Она снова закурила, и сидела, уставившись в поверхность стола. Татьяна тоже молчала, думая, что вопрос отцов и детей никогда не разрешится. Да просто потому, что полного понимания поколениям не достичь. Вот ей казалось, что тётя Аля — идеальная мать. Именно о такой она мечтала, когда была маленькой. А сейчас увидела другую сторону медали: оказывается, не такой уж замечательной эта материнская забота выглядела со стороны ребёнка. Хотя Наталья не из тех, кому хочется доверять, но было похоже, что она говорит искренне. И потом — откуда-то ведь взялась эта пропасть между матерью и дочерью? Татьяна вдруг вспомнила, как Наталья швыряет на пол кухни эмалированную посуду с земляничками. И кричит: «Я ведь тебя просила, мама! Добром просила!»

М-да, не всё так просто, как кажется на первый взгляд.

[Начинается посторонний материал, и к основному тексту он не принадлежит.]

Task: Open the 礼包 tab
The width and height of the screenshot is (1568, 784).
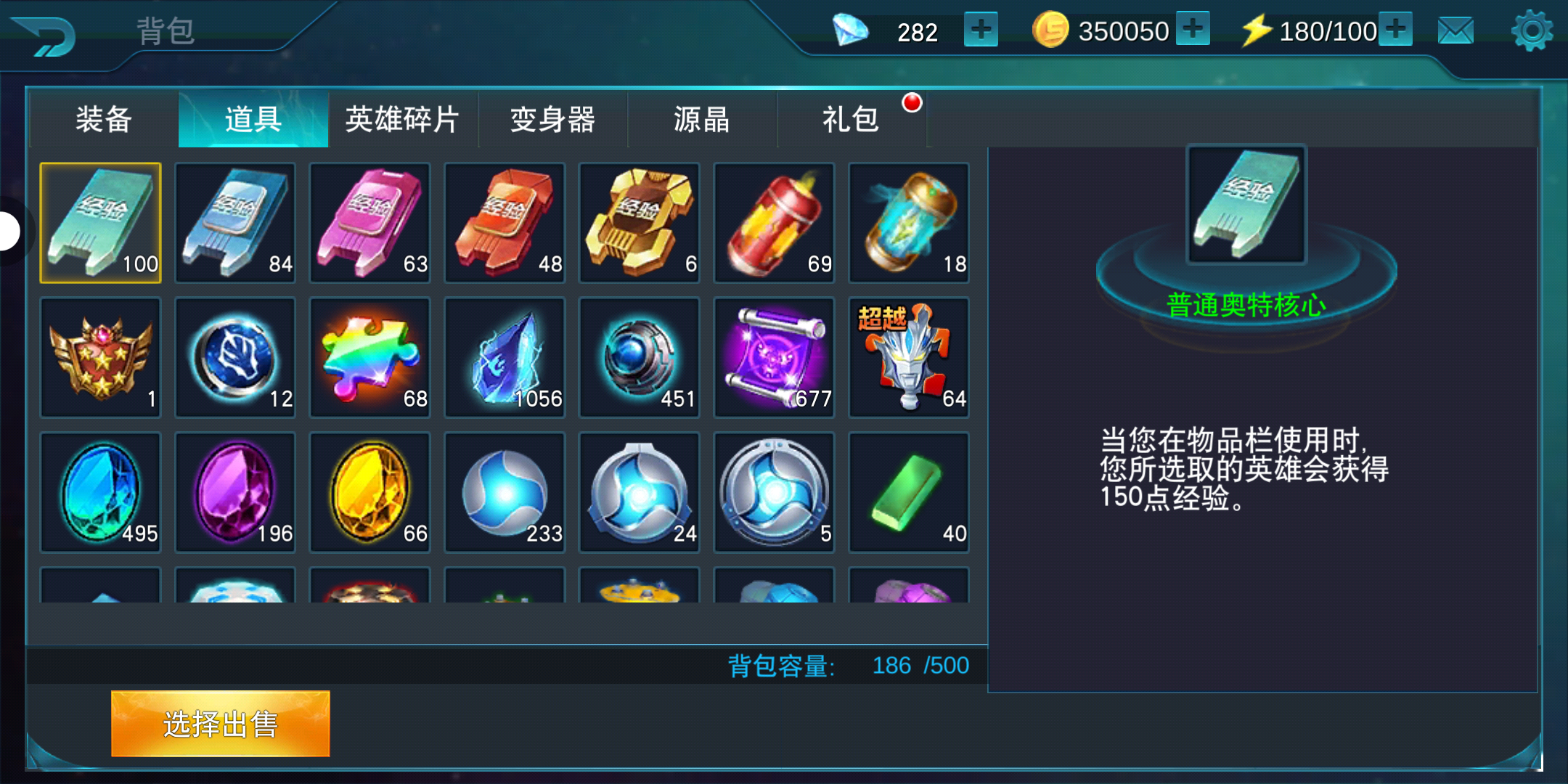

Но Викулька — неужели она всё-таки останется без родителей? Надо как-то остановить Наталью, не дать ей совершить глупость. Кстати, зачем она вообще явилась? Просто выговориться, или хотела что-то ещё?

— Я могу тебе чем-то помочь? — спросила Демидова, хотя помогать этой женщине не хотелось абсолютно.

— Мне уехать надо, — ответила та. — А мать только к вечеру вернётся. Посидишь с ребенком?

Таня поколебалась — скоро скайп с Нестеренко, и Михалыч вечером придёт. Надо будет позвонить Янке, и, возможно, всё-таки матери. А ведь с ребенком на руках спокойно не поговоришь, мало ли — капризничать будет.

— Не, ну не хочешь — как хочешь, — пожала плечами Наталья. И заявила, будто подначивая: — Тогда я её прямо сегодня увезу. Пусть привыкает к новому семейству.

— Ты протрезвей сначала! — рявкнула Татьяна. — Ведь не соображаешь, что затеяла! Посижу, конечно, куда я денусь.

— Ага, не соображаешь! Тебя б на моё место, — огрызнулась соседка. — Матери скажи, что я с Риткой отдохнуть поеду, на пару дней. Надо в себя прийти. Волегов, козлина, все нервы мне вымотал!